For this exercise, return the line containing "Instruction: Select the 第2件活动 promotion" and every line after it through the end of the records below, without alteration.

___ Data to use

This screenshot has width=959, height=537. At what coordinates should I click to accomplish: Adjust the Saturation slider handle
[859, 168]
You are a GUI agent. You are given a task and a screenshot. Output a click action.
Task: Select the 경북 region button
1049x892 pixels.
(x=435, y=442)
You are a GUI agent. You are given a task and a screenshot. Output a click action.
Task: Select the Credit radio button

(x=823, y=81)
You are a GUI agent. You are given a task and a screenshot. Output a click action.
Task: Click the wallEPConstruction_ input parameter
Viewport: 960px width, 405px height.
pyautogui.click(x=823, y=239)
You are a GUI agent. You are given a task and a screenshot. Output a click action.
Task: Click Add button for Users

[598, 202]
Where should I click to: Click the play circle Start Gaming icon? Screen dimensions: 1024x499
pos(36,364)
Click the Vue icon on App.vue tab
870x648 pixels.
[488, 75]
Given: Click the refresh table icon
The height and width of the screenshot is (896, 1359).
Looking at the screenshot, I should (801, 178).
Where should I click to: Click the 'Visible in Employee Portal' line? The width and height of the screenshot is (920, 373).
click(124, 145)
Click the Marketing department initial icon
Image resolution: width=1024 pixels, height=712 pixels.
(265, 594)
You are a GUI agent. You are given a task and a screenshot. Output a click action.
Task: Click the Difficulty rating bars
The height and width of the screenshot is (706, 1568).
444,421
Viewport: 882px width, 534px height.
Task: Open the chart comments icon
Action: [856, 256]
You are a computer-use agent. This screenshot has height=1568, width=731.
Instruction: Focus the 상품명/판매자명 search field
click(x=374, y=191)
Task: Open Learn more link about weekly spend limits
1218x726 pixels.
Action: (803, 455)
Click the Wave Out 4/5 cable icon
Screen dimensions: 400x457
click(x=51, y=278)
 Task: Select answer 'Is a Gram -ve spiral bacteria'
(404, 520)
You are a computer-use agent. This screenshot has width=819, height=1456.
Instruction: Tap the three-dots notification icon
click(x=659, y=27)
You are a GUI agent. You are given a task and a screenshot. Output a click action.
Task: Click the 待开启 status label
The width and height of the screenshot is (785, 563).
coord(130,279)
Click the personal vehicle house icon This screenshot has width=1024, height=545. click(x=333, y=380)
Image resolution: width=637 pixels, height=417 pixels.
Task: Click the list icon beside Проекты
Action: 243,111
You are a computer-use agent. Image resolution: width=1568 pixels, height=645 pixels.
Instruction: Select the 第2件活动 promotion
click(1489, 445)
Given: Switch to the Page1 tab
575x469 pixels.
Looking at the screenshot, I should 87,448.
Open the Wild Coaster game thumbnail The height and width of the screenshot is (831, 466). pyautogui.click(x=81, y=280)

______

__Answer section__:
Instruction: Select the 第2件活动 promotion
click(1489, 445)
Given: Switch to the Page1 tab
575x469 pixels.
Looking at the screenshot, I should 87,448.
Open the Wild Coaster game thumbnail The height and width of the screenshot is (831, 466). pyautogui.click(x=81, y=280)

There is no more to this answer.